#### Consigne 1
Recopiez à l'identique, dans les enregistrements, les lignes comprises entre celle qui contient « The height and » et celle qui contient « pos(692,16) », ces deux lignes incluses. Laissez les images de côté dans votre réponse.

#### Extrait choisi
**********

La mode ayant donc beaucoup changé dans les chapeaux, c’est, semble-t-il, une tentative très supérieure aux forces d’un simple fabricant que celle de découvrir un « mouvement de bords, » un « chiffonné d’étoffe, » une « pose de plumes ou de fleurs, » une courbure enfin, un pli ou une disposition quelconque, que nul avant lui n’ait imaginé. Il en rêve pourtant et va par la ville, l’œil ouvert, là où le monde se réunit. Il hante les musées, interroge les provinces et l’étranger, recherche les accoutremens populaires et cueille ses modèles « à la pipée. » Les théâtres lui sont aussi de grand secours ; les actrices qu’il coiffe lancent ses créations : un chapeau porté par l’héroïne d’une pièce à succès donnera le style à toute une saison.

**********

#### Enregistrements fournis
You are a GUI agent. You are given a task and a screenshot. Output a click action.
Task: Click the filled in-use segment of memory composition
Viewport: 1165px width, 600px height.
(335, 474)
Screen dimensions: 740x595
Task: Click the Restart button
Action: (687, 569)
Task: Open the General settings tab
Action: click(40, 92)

**********

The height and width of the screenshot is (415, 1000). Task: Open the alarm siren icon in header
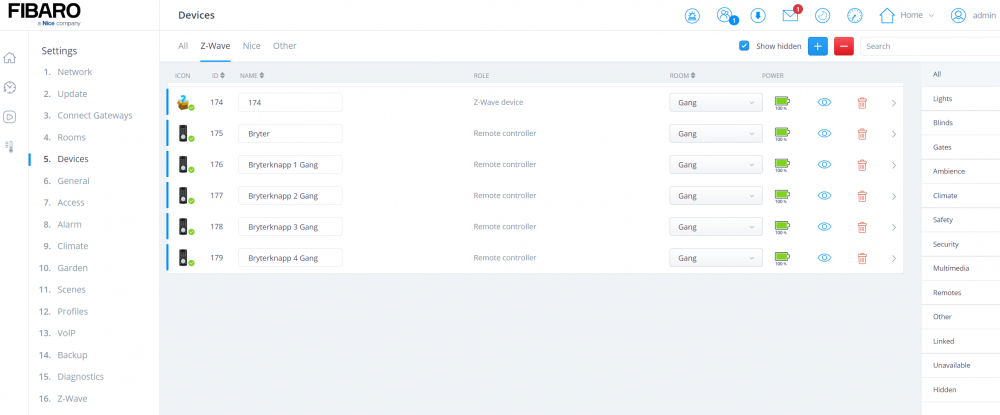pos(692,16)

**********

#### Consigne 2
D'après l'extrait sur la mode des chapeaux, les affirmations suivantes sont-elles exactes ? (a) Le fabricant fréquente les musées. (b) Les actrices refusent de porter les créations du fabricant. (c) Un chapeau porté par l'héroïne d'une pièce à succès peut donner le style à toute une saison. Répondez par oui ou par non, en citant à chaque fois les mots décisifs de l'extrait.

#### Résultat 1
The height and width of the screenshot is (415, 1000). Task: Open the alarm siren icon in header
pos(692,16)

#### Résultat 2
(a) Oui : « Il hante les musées ».
(b) Non : « les actrices qu’il coiffe lancent ses créations ».
(c) Oui : « un chapeau porté par l’héroïne d’une pièce à succès donnera le style à toute une saison ».